### WHAT IS EXPECTED
Collect each line in the rows below that contains the word "This".

** BEGIN MATERIAL FOR THE TASK **

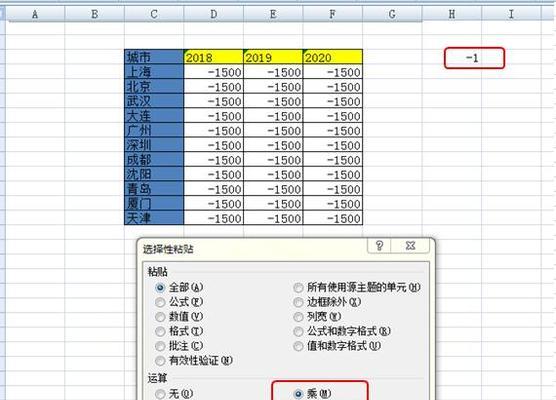Select column H header
556x400 pixels.
pos(452,14)
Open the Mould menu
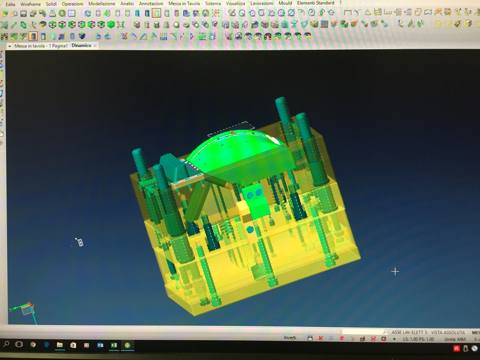The height and width of the screenshot is (360, 480). (285, 3)
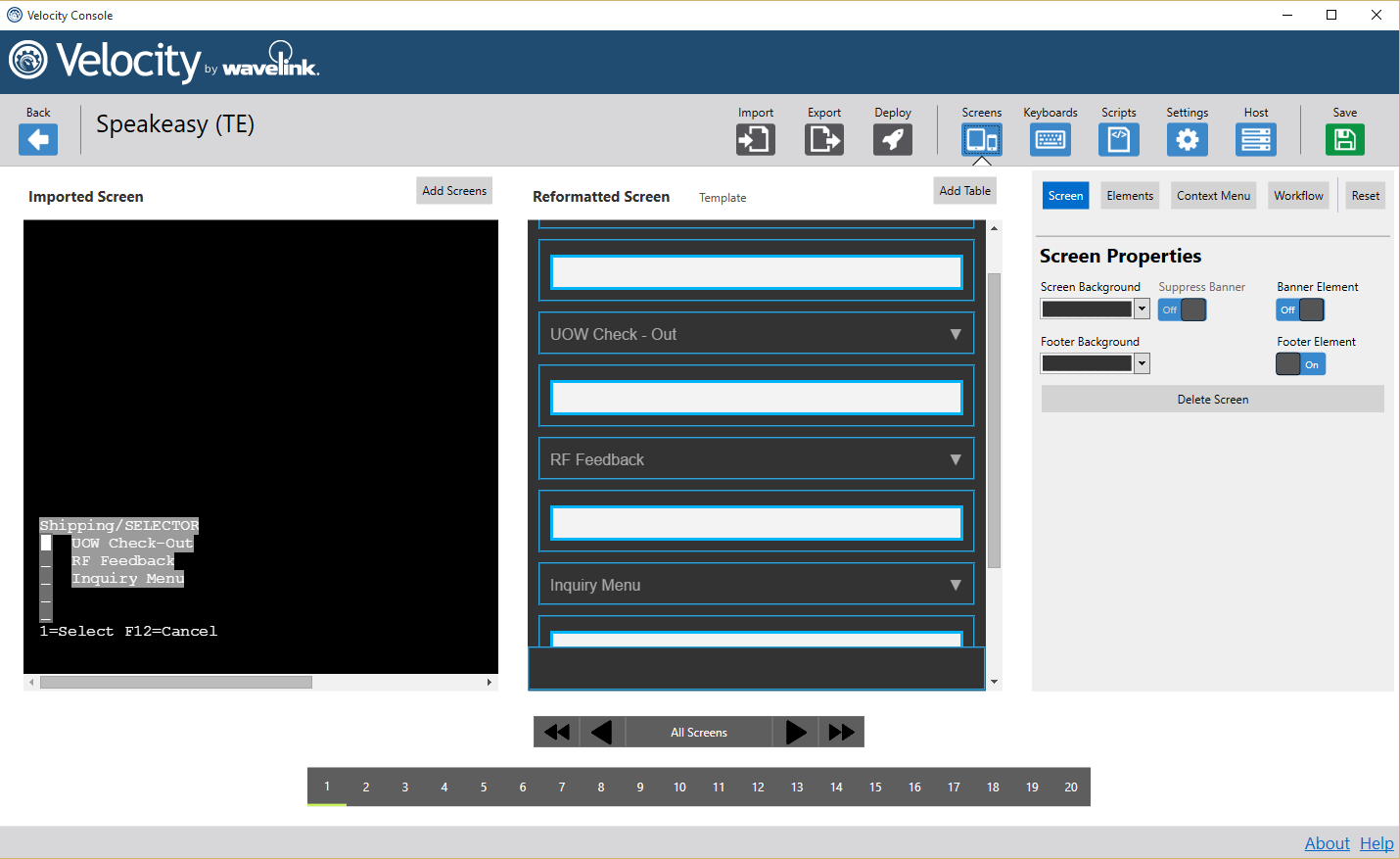
Task: Open the Keyboards editor icon
Action: [1050, 140]
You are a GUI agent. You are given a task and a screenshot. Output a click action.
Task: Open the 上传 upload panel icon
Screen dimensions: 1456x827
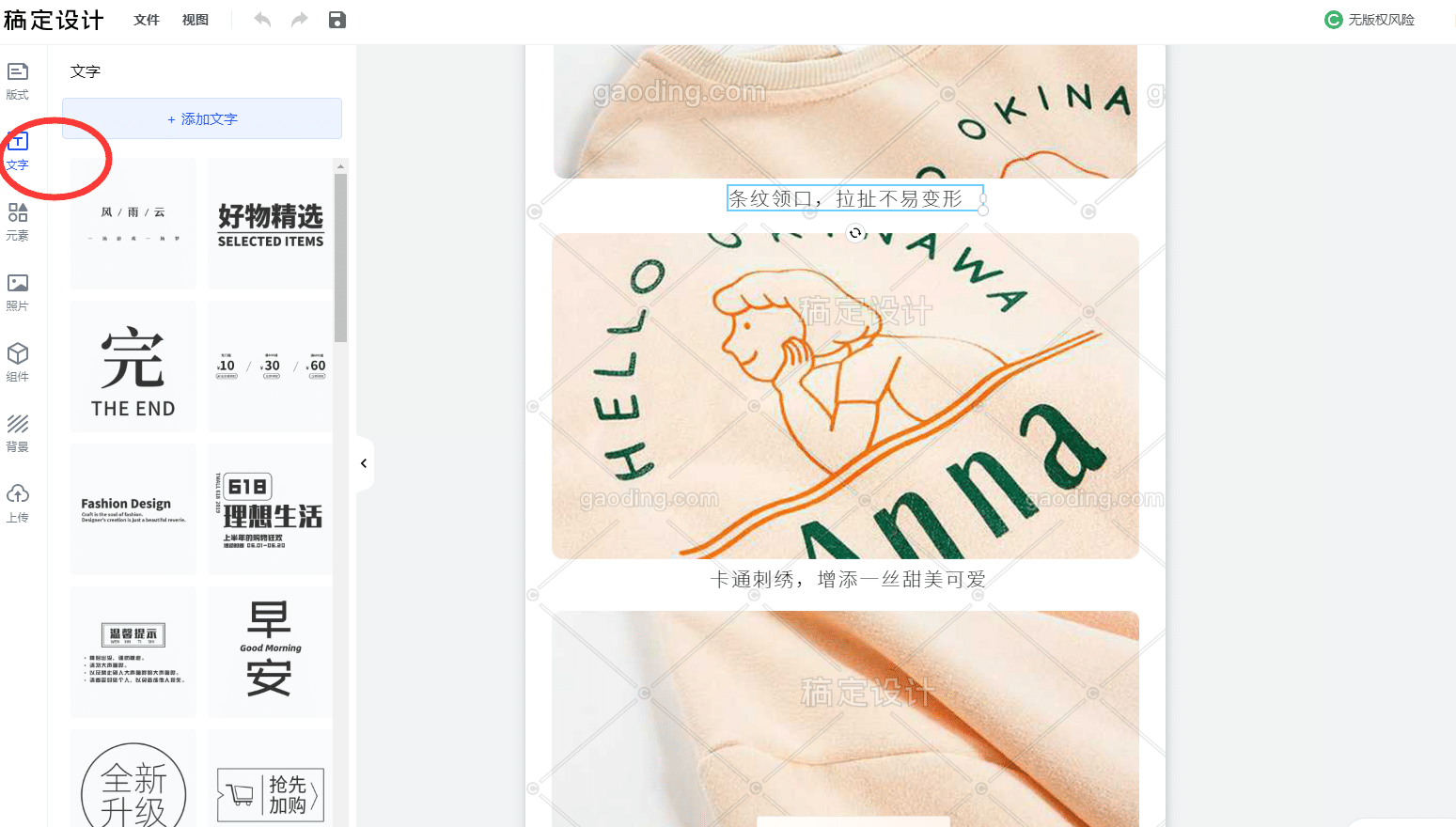tap(18, 493)
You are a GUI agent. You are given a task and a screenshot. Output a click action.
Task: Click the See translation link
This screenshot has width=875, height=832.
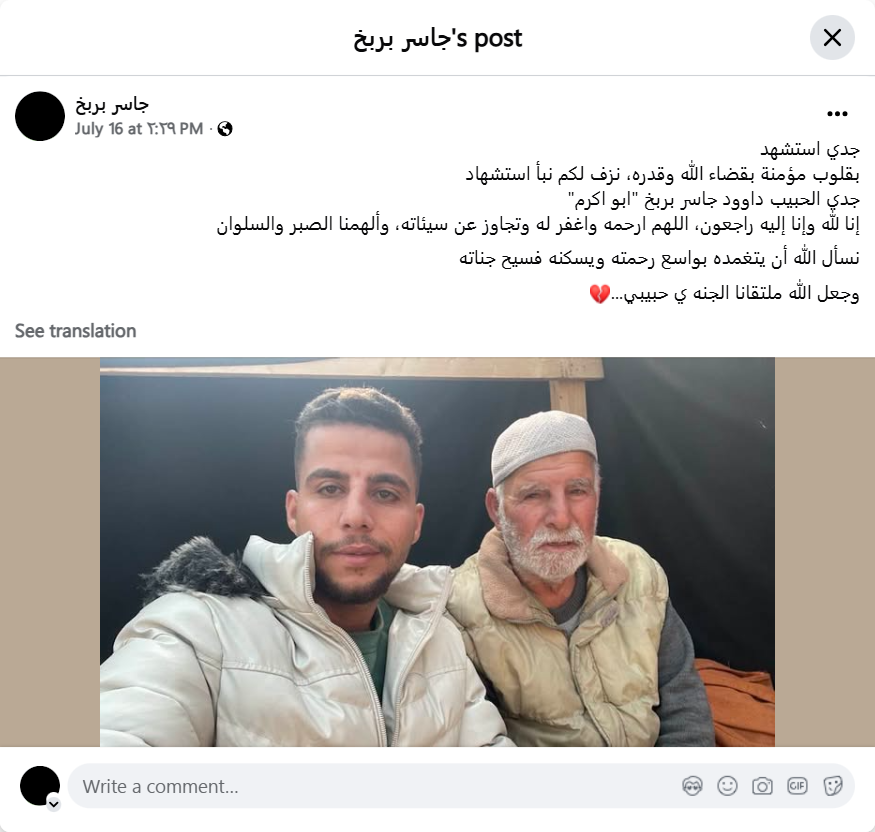click(75, 331)
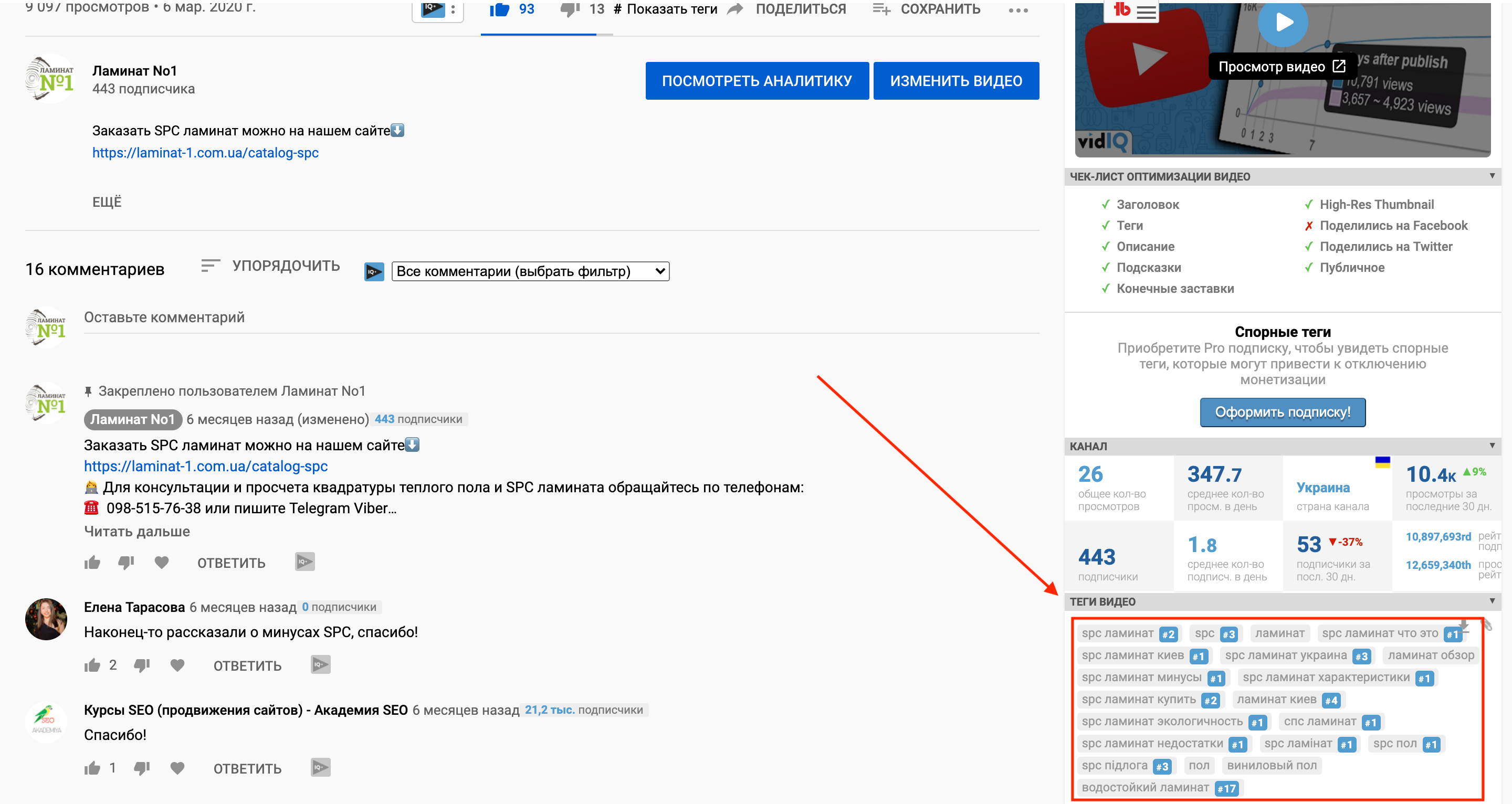Open the УПОРЯДОЧИТЬ sort menu
This screenshot has width=1512, height=804.
point(270,266)
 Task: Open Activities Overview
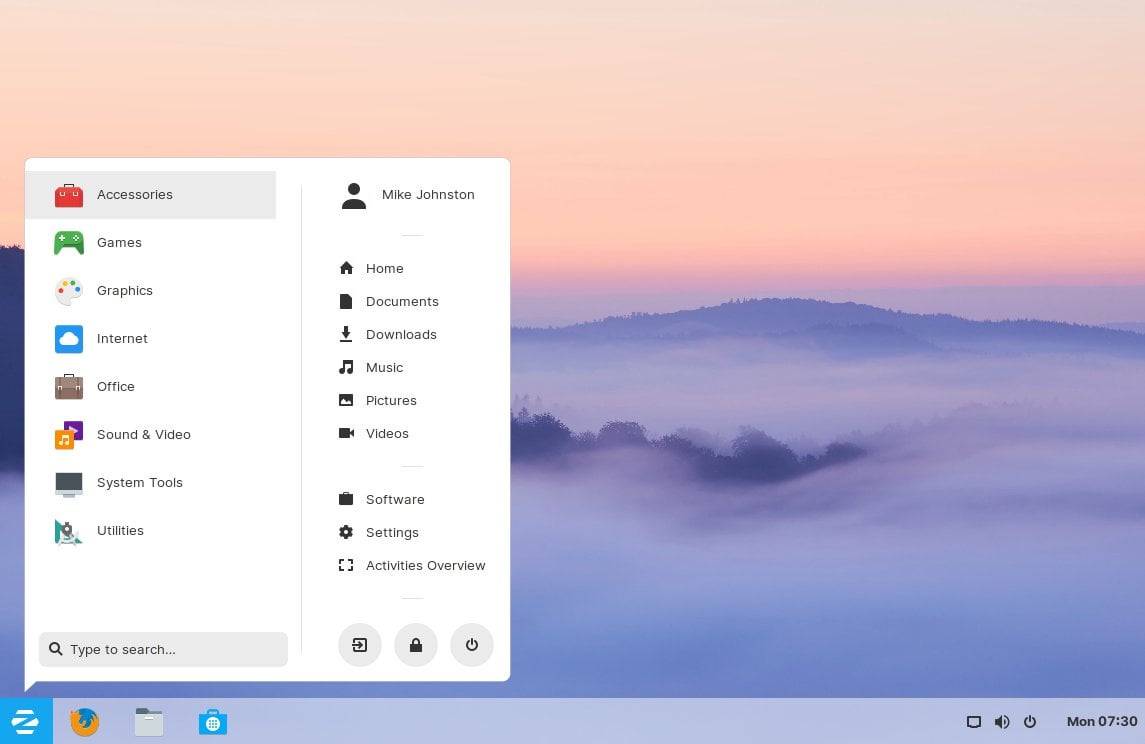click(x=425, y=565)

** END MATERIAL FOR THE TASK **

### OUTPUT
This screenshot has width=875, height=832.
This screenshot has width=1512, height=804.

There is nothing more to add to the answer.